L’heure de l’introspection pour les Démocrates

Ayant perdu la Maison-Blanche et le Sénat, les Démocrates ont subi un puissant revers électoral, dont ils risquent de ne pas se remettre avant plusieurs années, et qui limitera leur capacité à contrer l’agenda de Trump. Le parti aurait tout intérêt à se réorienter vers le centre – en direction de la politique centriste d’un Bill Clinton, ou à tout le moins vers l’approche pragmatique de centre gauche caractéristique de la présidence Obama.

Le moment politique actuel impose une sérieuse introspection. Ces dernières années, le Parti démocrate a adopté des positions certes largement soutenues par les électeurs américains – police et politiques migratoires plus humaines, mesures plus strictes contre les discriminations, par exemple – mais jusqu’à de tels extrêmes que ces positions en sont devenues de lourdes contraintes politiques.

La procédure d’obstruction dite du « filibuster » au Sénat en constitue l’un des exemples frappants. Comme je l’ai souvent fait valoir, la suppression du filibuster n’est pas souhaitable. Or, cette idée a gagné du terrain parmi les responsables démocrates, y compris chez la candidate présidentielle déchue, Kamala Harris. Après leur victoire en 2020, les Démocrates ont semblé considérer qu’ils resteraient au pouvoir indéfiniment. Désormais, si Trump et ses alliés cherchaient à supprimer le filibuster, comment les Démocrates pourraient-ils s’y opposer de manière crédible ?

Les universités américaines et les médias mainstream portent également une part de responsabilité dans le retour de Trump. En n’opposant pas de critique constructive aux Démocrates, ils ont laissé l’aile gauche du parti décider de l’avenir de celui-ci. Les idées conservatrices étant de plus en plus exclues des discussions universitaires, et la « cancel culture » (bien réelle, et souvent excessive) ayant pu s’exprimer sans contradicteur pendant des années, il n’est pas surprenant que le parti ait perdu contact avec les électeurs. Un débat plus équilibré sur les campus universitaires et dans les médias traditionnels favoriserait une approche centriste et éclairée de la politique économique parmi les responsables démocrates comme républicains.

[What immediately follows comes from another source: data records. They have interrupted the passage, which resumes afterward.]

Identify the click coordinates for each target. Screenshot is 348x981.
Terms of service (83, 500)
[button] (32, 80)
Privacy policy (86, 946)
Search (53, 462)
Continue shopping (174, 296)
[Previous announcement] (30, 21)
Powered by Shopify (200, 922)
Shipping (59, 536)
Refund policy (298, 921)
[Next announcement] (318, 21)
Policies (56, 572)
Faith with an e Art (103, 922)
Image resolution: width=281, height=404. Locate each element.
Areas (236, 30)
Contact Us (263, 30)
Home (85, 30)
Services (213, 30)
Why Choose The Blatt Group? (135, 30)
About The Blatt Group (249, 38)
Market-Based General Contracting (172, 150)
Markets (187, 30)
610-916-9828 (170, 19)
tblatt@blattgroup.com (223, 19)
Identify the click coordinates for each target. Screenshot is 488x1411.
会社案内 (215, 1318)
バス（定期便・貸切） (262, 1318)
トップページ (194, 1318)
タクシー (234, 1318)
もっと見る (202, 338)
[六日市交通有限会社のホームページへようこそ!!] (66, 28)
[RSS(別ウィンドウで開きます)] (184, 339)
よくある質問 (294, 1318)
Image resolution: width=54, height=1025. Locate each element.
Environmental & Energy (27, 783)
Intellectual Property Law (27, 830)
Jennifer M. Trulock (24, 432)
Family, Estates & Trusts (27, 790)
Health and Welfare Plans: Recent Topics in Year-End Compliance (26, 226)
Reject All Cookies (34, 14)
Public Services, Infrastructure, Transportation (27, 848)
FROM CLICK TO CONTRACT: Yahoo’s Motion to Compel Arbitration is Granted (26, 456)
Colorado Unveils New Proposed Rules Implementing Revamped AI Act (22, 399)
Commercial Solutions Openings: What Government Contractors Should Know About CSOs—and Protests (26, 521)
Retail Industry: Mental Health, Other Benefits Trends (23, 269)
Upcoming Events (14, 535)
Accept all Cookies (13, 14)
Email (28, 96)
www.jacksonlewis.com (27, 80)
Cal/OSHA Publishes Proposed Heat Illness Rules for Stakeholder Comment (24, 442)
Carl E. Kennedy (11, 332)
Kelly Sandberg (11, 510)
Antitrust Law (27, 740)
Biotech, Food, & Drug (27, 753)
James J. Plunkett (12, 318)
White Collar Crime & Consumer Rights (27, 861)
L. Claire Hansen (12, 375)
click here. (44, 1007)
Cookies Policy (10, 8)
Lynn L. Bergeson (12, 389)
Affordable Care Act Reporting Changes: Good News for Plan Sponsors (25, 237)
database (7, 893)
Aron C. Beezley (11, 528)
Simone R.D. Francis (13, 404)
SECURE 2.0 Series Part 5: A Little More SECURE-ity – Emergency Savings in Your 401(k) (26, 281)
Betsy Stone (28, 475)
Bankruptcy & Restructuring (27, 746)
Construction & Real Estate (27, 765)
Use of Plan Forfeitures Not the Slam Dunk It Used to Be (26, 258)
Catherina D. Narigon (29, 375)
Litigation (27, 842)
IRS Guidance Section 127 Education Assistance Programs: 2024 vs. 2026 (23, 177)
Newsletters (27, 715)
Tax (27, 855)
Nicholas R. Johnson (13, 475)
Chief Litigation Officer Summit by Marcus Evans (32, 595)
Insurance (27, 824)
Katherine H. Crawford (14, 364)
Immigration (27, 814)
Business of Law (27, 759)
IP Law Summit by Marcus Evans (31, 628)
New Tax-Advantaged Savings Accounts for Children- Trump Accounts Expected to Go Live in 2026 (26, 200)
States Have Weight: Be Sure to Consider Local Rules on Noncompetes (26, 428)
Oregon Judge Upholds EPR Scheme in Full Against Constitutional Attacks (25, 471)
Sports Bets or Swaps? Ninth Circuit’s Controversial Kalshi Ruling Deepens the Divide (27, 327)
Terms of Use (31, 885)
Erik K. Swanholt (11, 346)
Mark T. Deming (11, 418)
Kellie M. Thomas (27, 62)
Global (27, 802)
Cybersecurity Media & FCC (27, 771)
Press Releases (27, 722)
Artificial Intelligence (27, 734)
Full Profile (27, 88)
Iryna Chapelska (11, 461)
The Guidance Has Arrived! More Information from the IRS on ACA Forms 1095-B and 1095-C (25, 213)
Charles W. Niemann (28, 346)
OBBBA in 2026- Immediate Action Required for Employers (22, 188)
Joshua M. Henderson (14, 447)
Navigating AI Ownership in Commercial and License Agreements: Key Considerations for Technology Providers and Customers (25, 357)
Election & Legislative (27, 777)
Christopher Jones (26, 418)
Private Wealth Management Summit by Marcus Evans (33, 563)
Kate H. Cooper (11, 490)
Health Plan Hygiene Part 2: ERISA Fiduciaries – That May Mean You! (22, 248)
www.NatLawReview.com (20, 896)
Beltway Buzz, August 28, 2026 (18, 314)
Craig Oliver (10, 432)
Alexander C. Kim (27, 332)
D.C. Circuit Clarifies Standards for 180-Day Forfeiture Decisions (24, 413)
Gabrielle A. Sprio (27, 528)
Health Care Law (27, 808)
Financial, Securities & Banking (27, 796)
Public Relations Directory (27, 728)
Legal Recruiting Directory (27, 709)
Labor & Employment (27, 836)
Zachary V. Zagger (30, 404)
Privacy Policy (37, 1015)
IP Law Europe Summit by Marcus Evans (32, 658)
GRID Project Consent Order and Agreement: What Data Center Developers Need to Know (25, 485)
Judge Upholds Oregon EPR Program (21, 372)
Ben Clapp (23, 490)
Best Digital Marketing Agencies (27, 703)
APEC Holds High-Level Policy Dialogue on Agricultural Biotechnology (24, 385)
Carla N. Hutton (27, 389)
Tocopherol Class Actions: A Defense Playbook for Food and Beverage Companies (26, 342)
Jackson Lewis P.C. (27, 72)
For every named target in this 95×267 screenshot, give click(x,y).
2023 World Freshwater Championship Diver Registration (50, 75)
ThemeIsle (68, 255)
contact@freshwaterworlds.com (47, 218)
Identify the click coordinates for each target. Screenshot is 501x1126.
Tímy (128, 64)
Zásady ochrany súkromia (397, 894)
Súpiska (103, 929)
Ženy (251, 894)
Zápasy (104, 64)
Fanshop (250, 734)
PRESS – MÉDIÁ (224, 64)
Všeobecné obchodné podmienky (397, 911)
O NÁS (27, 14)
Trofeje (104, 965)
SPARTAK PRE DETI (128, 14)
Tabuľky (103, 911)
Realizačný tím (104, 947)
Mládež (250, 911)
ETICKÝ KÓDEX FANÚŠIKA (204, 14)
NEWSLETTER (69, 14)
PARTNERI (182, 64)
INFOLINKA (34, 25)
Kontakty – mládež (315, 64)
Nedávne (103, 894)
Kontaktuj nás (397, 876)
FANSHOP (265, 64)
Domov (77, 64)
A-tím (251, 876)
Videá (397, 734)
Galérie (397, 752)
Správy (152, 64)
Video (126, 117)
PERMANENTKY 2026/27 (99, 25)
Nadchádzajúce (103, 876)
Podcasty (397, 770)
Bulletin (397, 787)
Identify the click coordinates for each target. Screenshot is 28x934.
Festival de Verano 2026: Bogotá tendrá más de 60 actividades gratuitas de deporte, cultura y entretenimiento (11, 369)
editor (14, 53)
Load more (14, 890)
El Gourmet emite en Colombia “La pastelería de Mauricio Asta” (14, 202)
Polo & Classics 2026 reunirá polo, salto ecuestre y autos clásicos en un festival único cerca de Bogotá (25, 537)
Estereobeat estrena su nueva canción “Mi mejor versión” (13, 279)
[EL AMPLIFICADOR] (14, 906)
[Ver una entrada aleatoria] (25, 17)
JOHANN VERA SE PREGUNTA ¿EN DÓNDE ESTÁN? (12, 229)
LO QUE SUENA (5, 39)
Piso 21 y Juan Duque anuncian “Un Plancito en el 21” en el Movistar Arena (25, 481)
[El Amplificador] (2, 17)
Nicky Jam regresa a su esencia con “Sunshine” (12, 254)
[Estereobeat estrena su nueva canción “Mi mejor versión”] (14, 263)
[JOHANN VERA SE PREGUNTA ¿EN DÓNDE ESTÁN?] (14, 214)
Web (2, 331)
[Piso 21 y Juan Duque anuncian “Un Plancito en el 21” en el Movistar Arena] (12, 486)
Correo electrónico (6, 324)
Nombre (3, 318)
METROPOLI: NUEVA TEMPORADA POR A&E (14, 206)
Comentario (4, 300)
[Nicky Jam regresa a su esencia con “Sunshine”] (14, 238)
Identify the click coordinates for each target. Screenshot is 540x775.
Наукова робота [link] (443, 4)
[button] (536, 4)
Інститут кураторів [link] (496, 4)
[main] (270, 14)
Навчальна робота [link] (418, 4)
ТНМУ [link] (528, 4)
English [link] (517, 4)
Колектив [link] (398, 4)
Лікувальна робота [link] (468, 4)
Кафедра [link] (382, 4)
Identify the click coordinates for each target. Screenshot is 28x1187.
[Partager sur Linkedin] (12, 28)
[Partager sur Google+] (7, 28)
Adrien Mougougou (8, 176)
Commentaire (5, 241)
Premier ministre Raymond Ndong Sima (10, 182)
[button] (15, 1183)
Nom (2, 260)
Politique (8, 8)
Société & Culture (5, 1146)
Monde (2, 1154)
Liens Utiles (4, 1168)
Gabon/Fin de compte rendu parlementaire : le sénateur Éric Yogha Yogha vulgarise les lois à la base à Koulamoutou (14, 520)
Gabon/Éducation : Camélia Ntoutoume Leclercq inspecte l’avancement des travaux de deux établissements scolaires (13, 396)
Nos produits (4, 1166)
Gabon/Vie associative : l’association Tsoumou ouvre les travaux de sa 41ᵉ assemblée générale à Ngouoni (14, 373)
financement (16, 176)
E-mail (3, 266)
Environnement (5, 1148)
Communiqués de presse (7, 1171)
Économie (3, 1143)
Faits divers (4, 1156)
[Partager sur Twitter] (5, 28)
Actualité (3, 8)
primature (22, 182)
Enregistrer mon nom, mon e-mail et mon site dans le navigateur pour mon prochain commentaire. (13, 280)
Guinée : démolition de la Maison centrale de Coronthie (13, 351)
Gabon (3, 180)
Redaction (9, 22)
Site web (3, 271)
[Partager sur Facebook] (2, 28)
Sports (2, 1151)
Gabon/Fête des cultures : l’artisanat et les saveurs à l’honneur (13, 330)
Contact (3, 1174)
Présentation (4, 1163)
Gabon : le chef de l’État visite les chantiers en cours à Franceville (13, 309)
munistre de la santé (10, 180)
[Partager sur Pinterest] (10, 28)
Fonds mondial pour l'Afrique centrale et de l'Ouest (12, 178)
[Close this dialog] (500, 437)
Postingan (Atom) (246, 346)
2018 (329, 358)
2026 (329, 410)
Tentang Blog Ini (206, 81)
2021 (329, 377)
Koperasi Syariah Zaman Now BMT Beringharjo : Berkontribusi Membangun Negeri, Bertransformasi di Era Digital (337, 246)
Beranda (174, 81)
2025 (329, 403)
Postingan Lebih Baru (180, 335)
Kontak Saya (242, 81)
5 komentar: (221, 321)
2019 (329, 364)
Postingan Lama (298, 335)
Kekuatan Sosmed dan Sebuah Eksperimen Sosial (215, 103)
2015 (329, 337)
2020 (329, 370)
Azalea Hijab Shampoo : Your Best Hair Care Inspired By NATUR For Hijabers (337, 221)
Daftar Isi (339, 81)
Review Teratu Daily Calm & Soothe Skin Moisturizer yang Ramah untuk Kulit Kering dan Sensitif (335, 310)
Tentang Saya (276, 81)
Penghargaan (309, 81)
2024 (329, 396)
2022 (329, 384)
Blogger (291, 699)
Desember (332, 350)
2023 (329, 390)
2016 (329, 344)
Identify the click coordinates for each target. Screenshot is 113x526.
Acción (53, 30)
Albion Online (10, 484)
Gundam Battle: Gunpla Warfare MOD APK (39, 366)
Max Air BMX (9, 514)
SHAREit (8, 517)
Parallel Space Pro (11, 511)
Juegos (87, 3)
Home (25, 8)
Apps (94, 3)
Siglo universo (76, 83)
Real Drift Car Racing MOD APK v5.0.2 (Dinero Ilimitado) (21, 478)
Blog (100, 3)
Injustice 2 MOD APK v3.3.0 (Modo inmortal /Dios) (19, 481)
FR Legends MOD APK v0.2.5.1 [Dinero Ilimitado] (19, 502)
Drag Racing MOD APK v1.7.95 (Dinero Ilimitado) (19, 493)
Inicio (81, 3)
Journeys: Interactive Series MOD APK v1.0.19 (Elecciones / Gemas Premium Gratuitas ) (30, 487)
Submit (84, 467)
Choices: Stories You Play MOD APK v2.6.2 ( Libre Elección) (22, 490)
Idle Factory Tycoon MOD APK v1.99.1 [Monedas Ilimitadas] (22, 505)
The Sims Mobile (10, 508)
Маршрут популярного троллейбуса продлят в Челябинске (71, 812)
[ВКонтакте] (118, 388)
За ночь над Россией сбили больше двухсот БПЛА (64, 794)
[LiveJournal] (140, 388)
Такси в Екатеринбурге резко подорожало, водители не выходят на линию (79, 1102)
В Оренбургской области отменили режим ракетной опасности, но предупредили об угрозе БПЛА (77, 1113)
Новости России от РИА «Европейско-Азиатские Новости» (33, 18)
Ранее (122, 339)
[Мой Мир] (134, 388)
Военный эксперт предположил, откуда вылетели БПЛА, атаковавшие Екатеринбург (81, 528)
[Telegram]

Y aura-t-il alors un deuxième « effet Trump » ? C’est possible, mais sans doute pas aussi facilement que la première fois. Même si l’économie solide héritée de Biden et si une certaine reprise à court terme venaient alimenter une croissance rapide durant la première année du second mandat de Trump, cette dynamique pourrait être de courte durée. L’économie montrant des signes de fébrilité, et les tensions géopolitiques s’accentuant, un certain nombre de défis sont voués à émerger. Si, comme prévu, la nouvelle administration incluait de nombreux membres inexpérimentés, elle pourrait avoir du mal à surmonter ces obstacles économiques initiaux. Dans ce cas, le dynamisme pourrait rapidement céder la place à la première récession de l’ère Trump hors période pandémique.